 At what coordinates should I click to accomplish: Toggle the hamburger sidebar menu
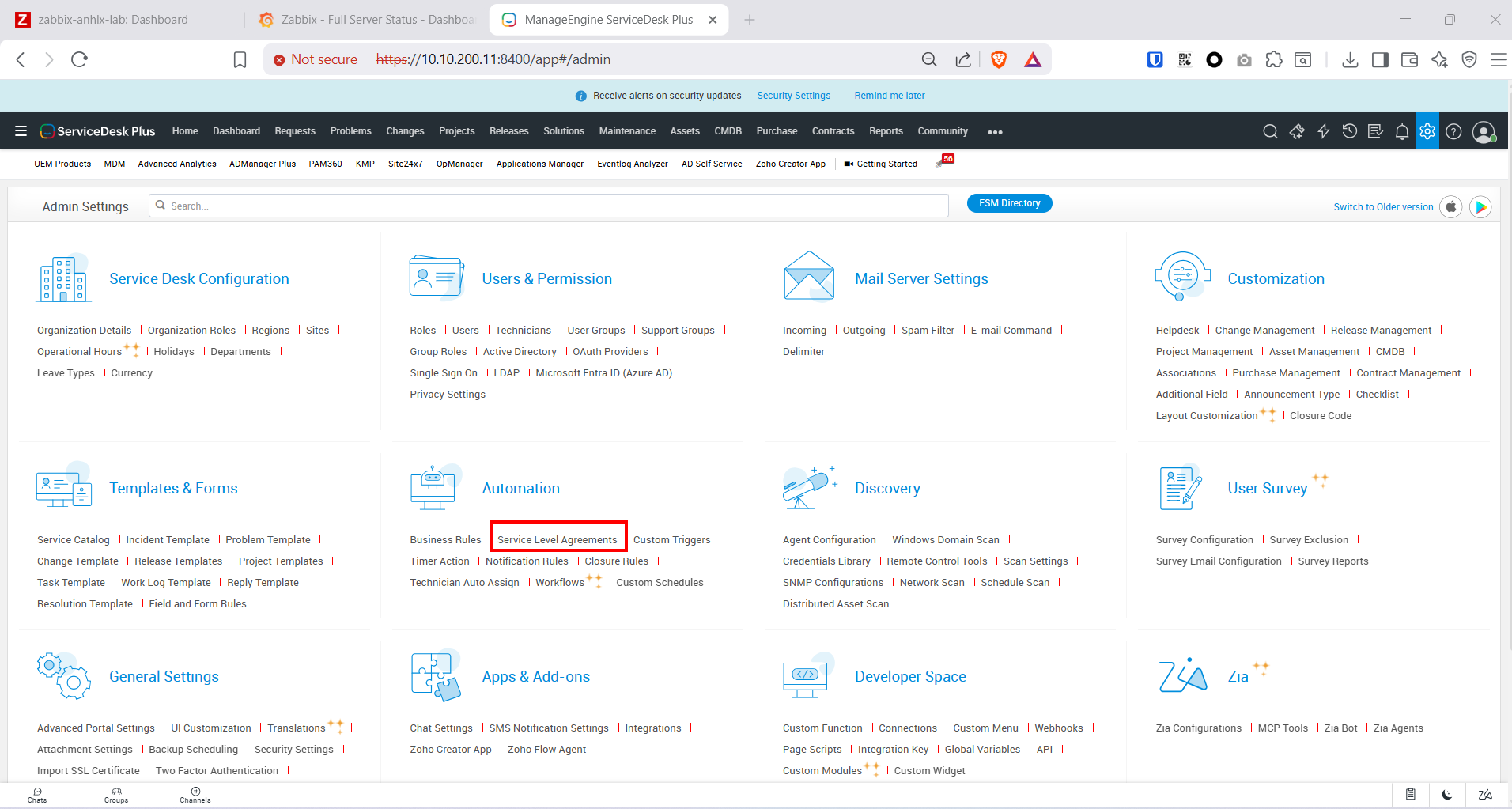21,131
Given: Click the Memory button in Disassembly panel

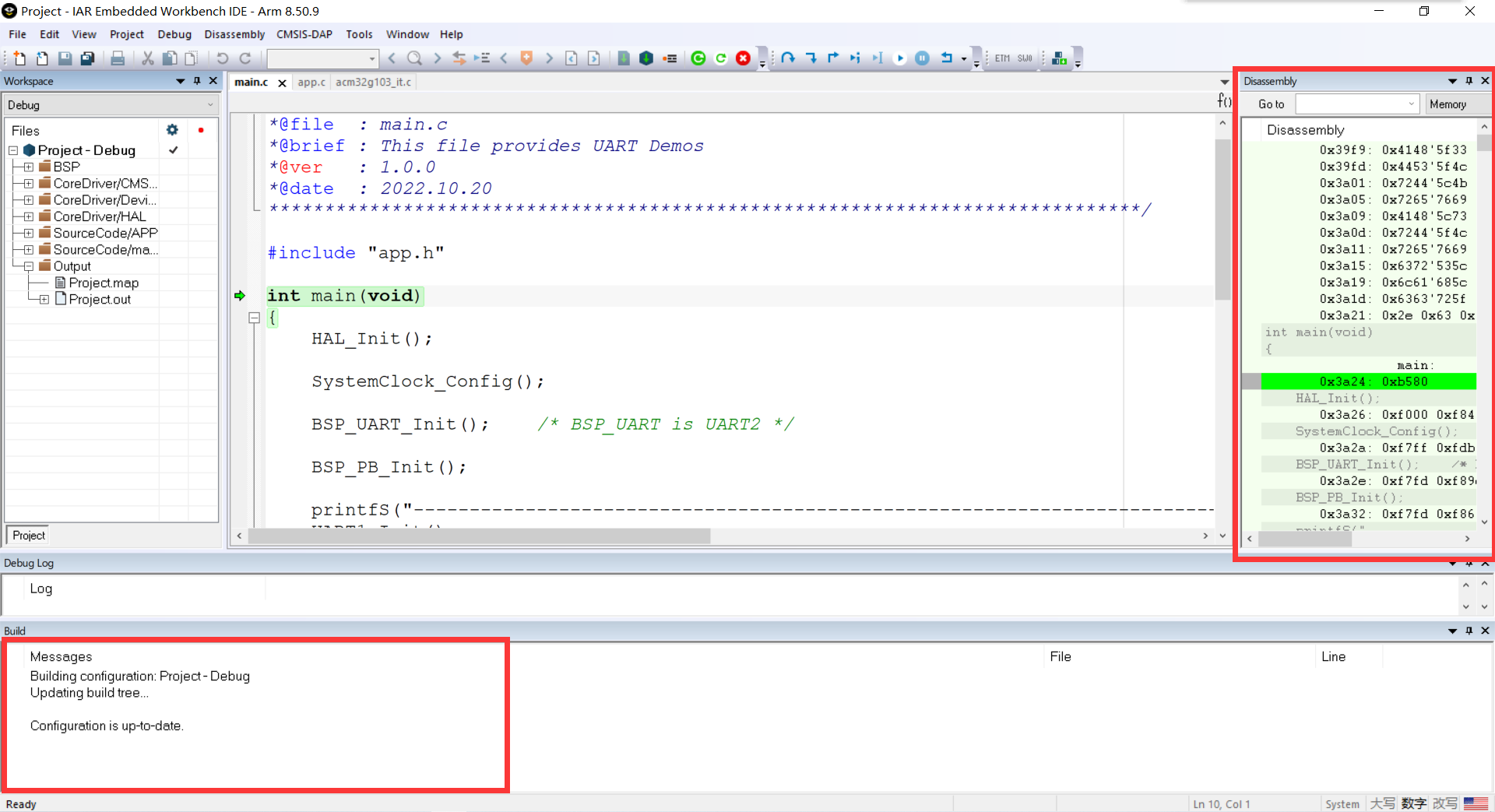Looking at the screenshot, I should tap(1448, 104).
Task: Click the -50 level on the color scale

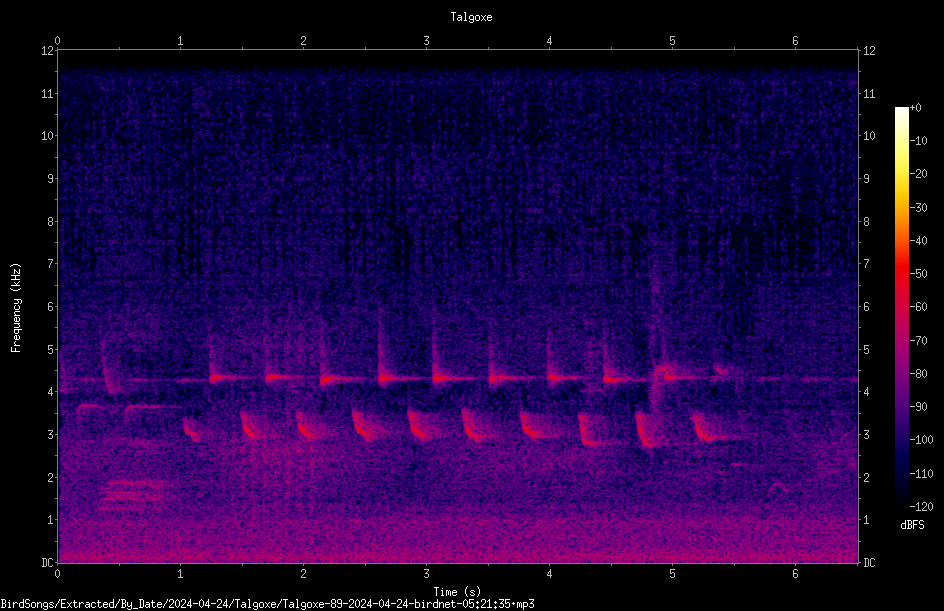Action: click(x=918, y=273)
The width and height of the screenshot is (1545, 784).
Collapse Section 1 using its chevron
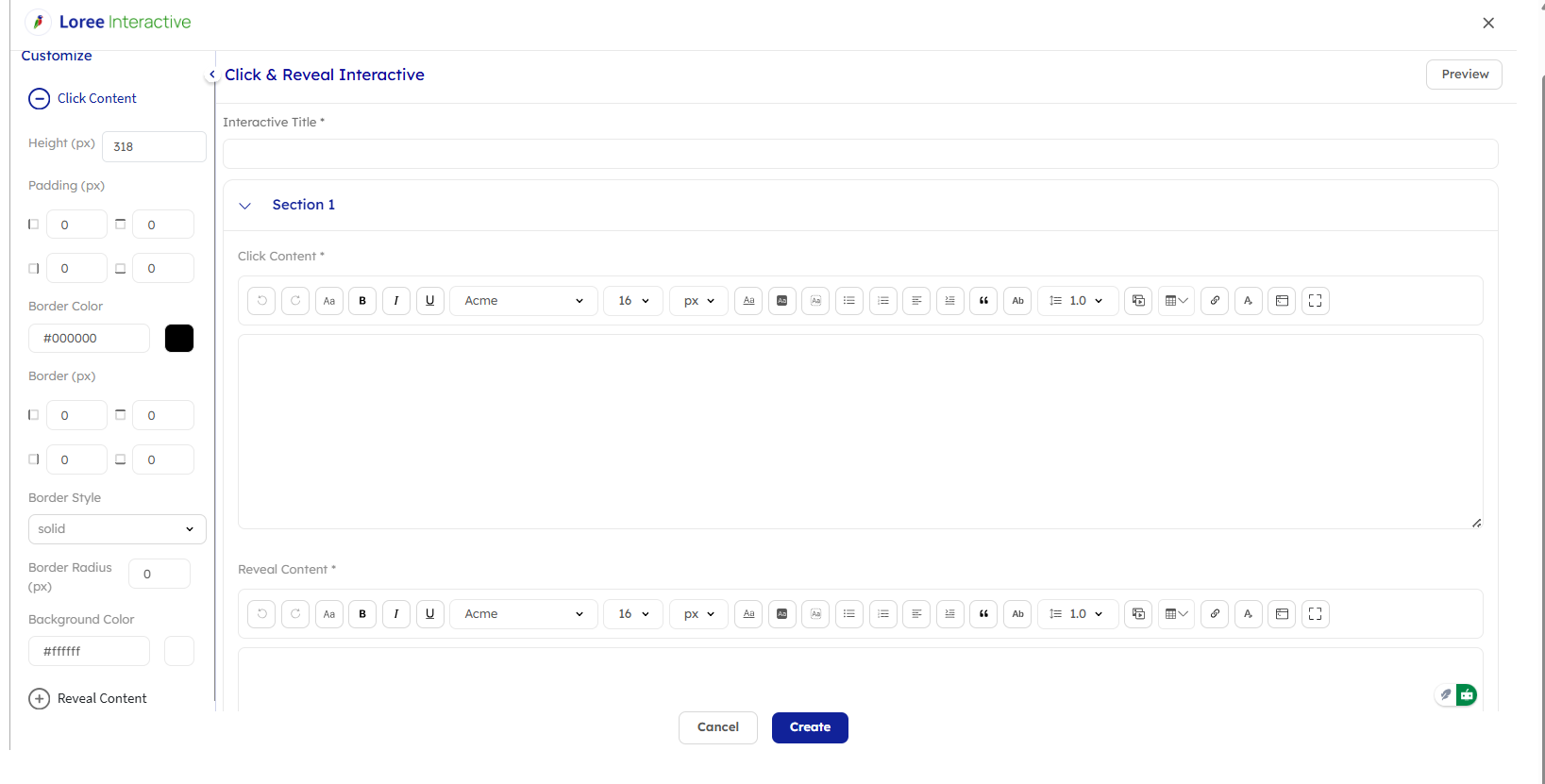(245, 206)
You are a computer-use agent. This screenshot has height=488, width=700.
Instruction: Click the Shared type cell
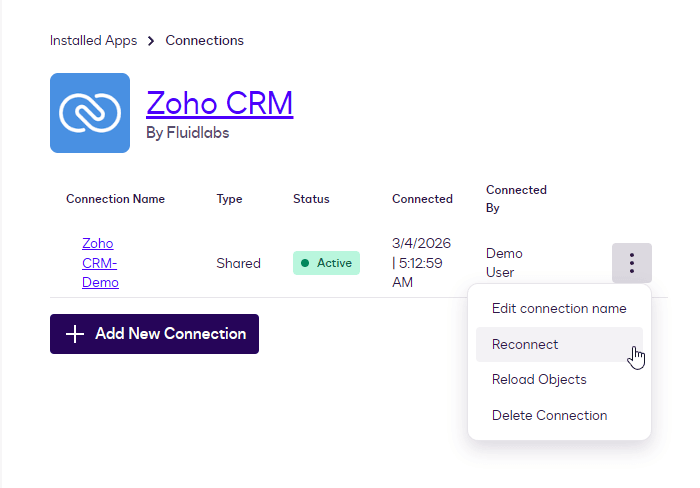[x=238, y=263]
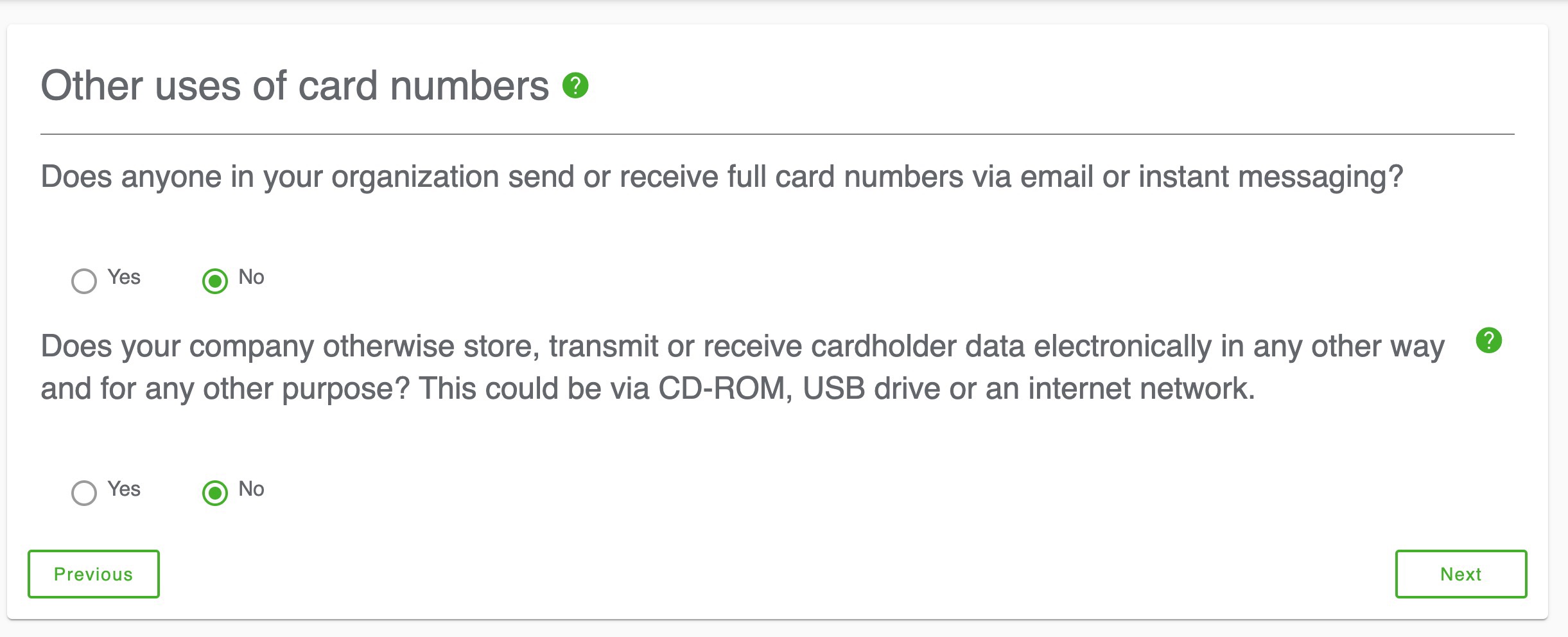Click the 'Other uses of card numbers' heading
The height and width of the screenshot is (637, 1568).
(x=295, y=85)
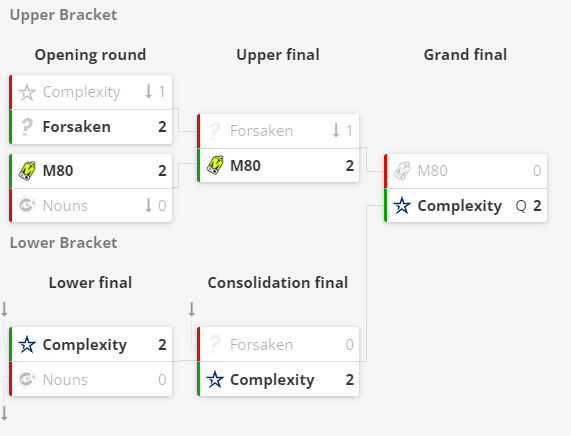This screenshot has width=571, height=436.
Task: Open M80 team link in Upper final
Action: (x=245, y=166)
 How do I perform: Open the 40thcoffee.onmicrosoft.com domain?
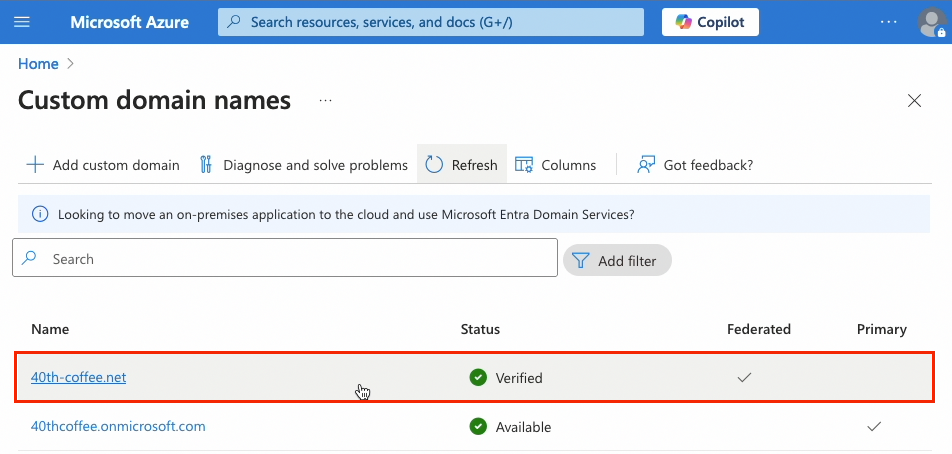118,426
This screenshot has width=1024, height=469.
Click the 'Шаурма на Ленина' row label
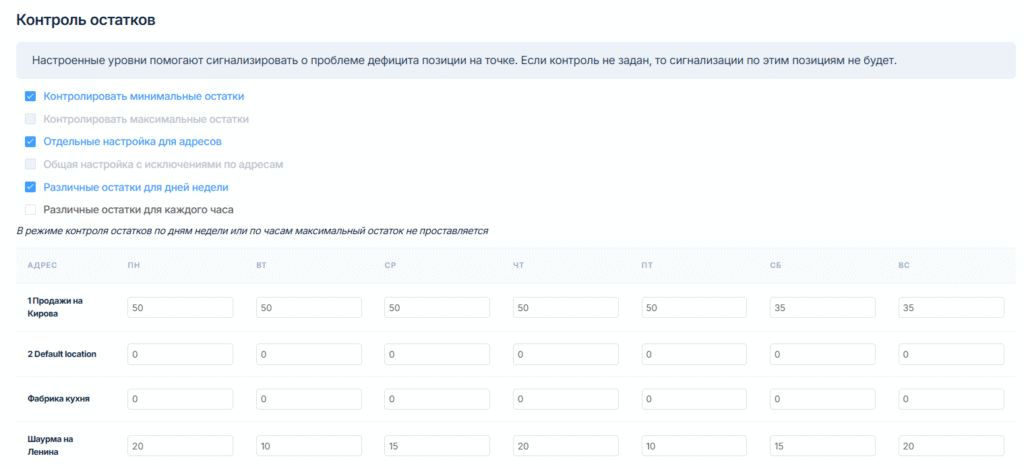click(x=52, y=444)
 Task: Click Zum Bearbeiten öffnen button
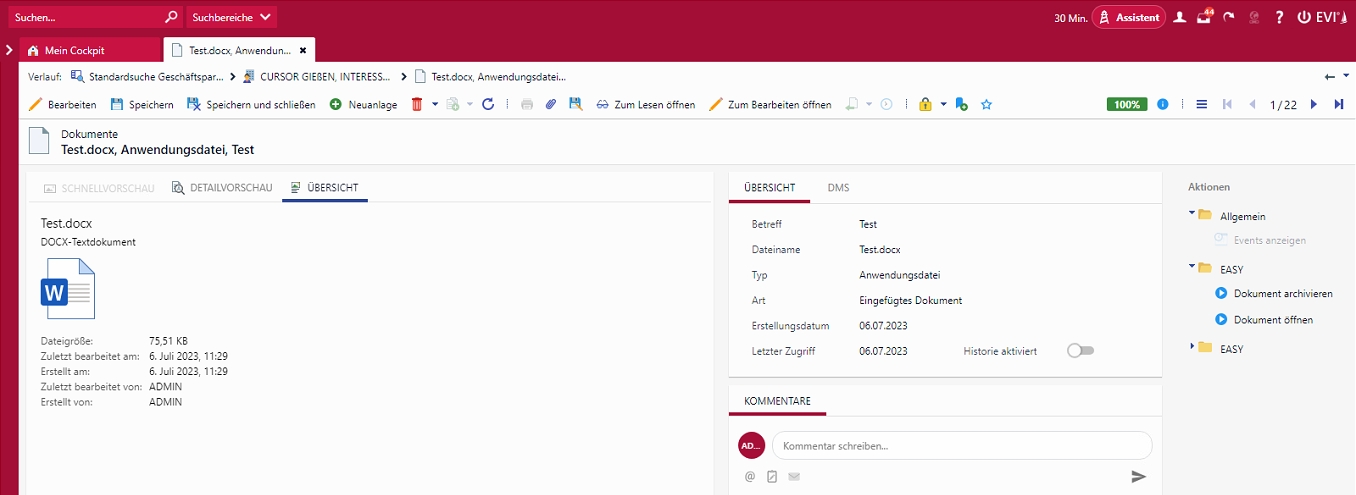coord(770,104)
__________________________________________________
__Exercise details__
In the listing above, find the line with "The width and" and the line with "You are a computer-use". Output both, plus every line between them, and no pictures.

__Answer to the exercise__
The width and height of the screenshot is (1545, 784).
Collapse Section 1 using its chevron
(245, 206)
You are a computer-use agent. This screenshot has height=488, width=700.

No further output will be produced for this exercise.